Open the door. Step into the endless hallway where there are no doors (yet). Stand there. Wait. Minutes, hours, days, months, maybe even years, however long it takes, until another door opens. And trust that there is always another door. Step inside. Accept that your imperfect life is good enough, that you are not broken, you are “becoming” and what you are becoming is brutally real. Resist running back to the door that swings inward with its splinters and heavy dead bolts.
Don’t force it. Not today. Stand in the dark (feel what it’s like to be buried alive). Breathe. It hurts. Breathe anyway. Fake it ‘til you make it. Wear the Mask—smile like a killer. Mimic “right” expression—“Killer smile,” (split the words: Kill Her, Smile) (why not, she’s dead already). The part of her that helped her smile is gone. No one will notice. The Mask hides all. Be “Okay.” Move on. It’s been nine months. How long do you need anyway? Here comes the chatter: take a pill, take the edge off, take a beach trip (piles of books would do me good); so and so lost her son, it leveled her, I know exactly how you feel (you couldn’t possibly); everything happens for a reason, maybe something you said?

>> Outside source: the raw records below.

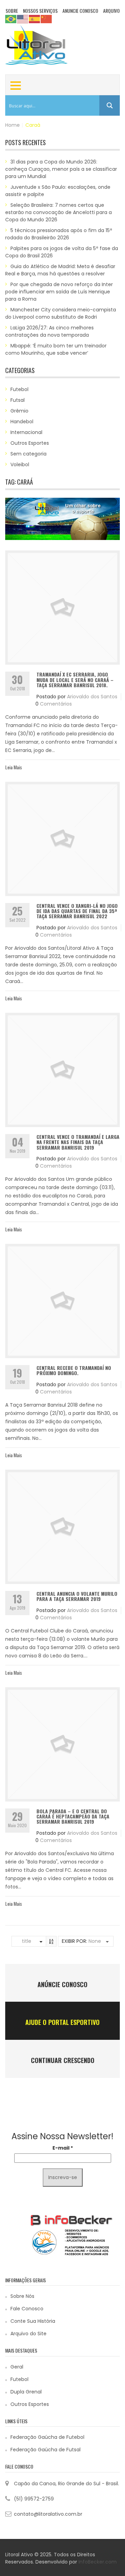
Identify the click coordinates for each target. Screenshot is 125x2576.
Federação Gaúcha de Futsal (45, 2449)
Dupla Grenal (26, 2391)
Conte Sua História (32, 2321)
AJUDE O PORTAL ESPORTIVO (62, 2022)
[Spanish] (35, 18)
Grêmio (19, 410)
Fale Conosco (26, 2308)
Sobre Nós (22, 2296)
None (95, 1941)
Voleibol (19, 464)
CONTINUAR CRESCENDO (62, 2060)
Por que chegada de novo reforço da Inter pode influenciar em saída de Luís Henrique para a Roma (59, 291)
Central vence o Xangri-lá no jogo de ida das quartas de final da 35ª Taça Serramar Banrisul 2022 (77, 911)
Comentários (56, 703)
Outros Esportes (29, 443)
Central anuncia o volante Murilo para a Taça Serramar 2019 (76, 1596)
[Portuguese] (11, 18)
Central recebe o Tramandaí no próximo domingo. (73, 1370)
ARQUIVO (111, 10)
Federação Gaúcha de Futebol (47, 2437)
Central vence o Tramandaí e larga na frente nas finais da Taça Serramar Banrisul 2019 (77, 1142)
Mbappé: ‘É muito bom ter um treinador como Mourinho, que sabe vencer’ (56, 349)
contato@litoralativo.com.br (48, 2514)
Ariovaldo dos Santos (92, 696)
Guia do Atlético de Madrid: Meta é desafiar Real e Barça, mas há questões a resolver (60, 270)
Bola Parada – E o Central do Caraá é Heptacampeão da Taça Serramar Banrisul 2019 (72, 1816)
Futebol (19, 389)
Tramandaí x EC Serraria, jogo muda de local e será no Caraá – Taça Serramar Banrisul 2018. (75, 680)
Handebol (21, 421)
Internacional (26, 432)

This dark feels like the dark that wakes me from restless sleep. What now? What’s the Plan? I had everything under control (distant laughter). I made lists, (Plan A and Plan B in case Plan A failed and became Plan B), met clients, argued law, wrote books, knew my kids. I did everything right. I followed the Rules. I surrendered. I surrendered ….everything.

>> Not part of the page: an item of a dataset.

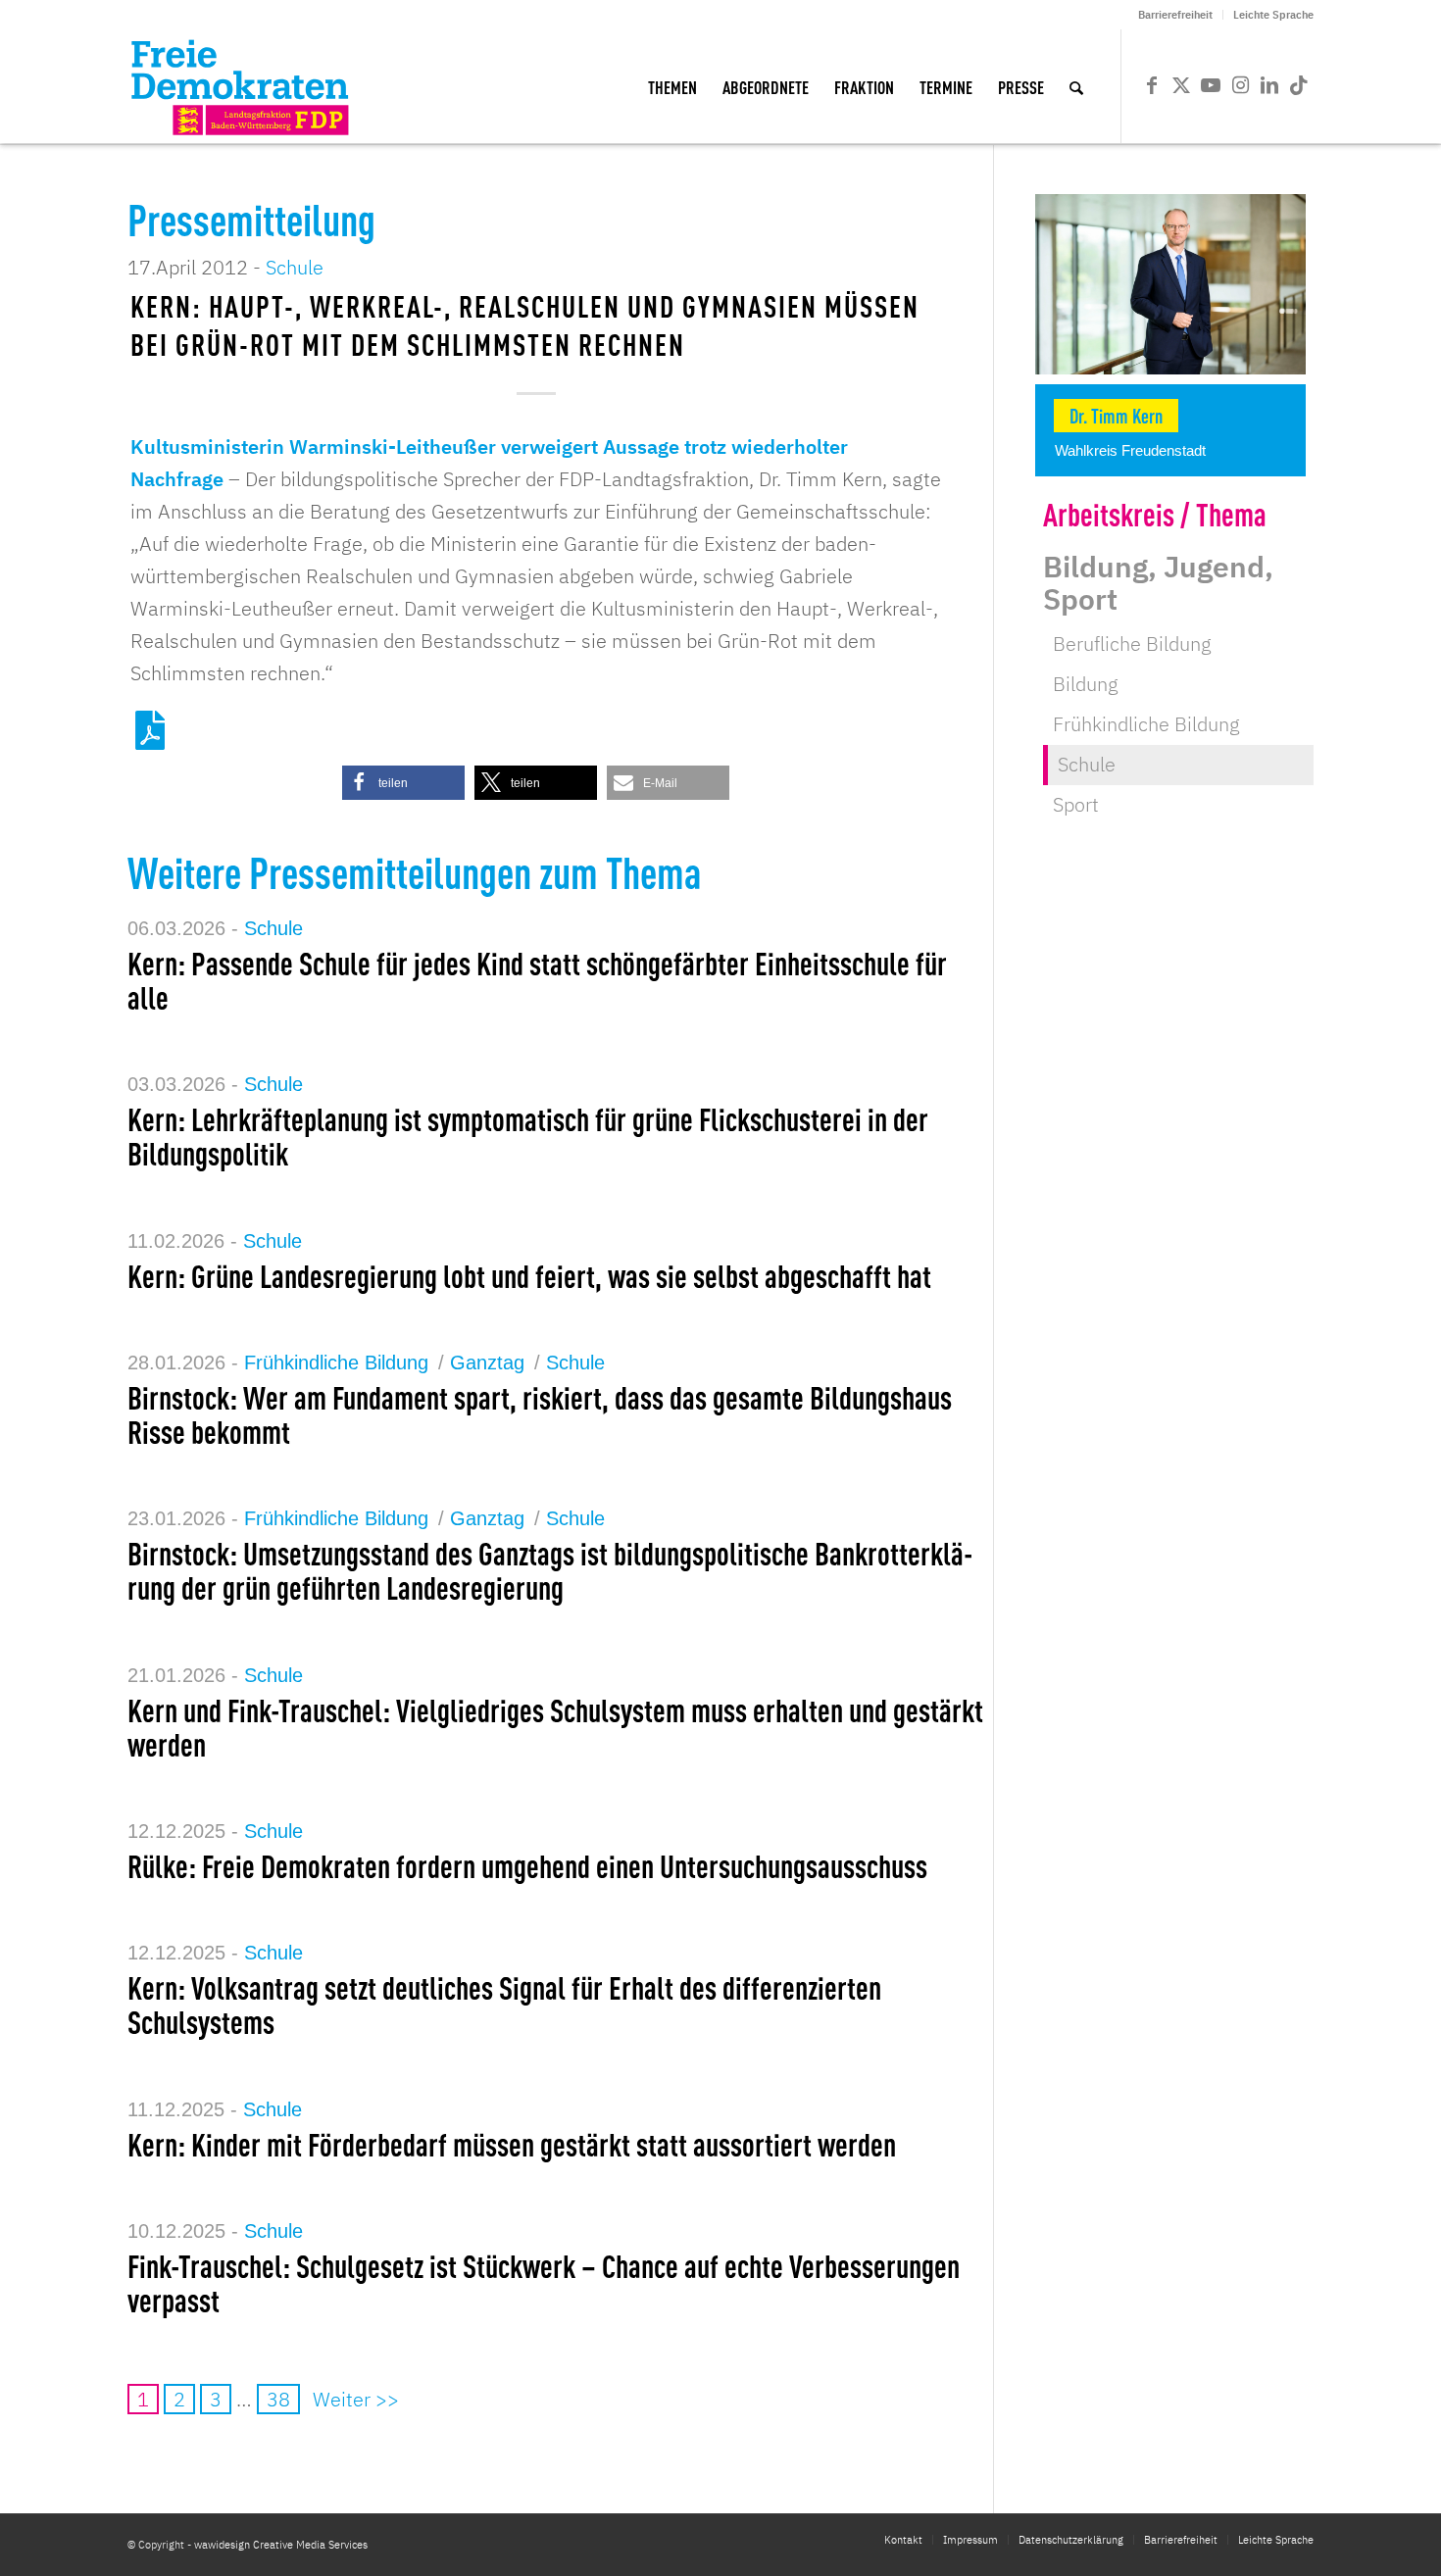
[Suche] (1076, 86)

What now? I’m half expecting God to answer. But I know he doesn’t work like that. So I pick up my phone (really). The screen lights up the dark. I speed dial my girlfriend. No answer. I call my parents and immediately hang up. The realization hits too hard; when a child hurts she reaches out, she goes home. Mine will never reach out again. Frantically, I dial more numbers and hear voice mails and busy signals until finally, I stop. And listen. And pay attention. Soon, the door cracks open.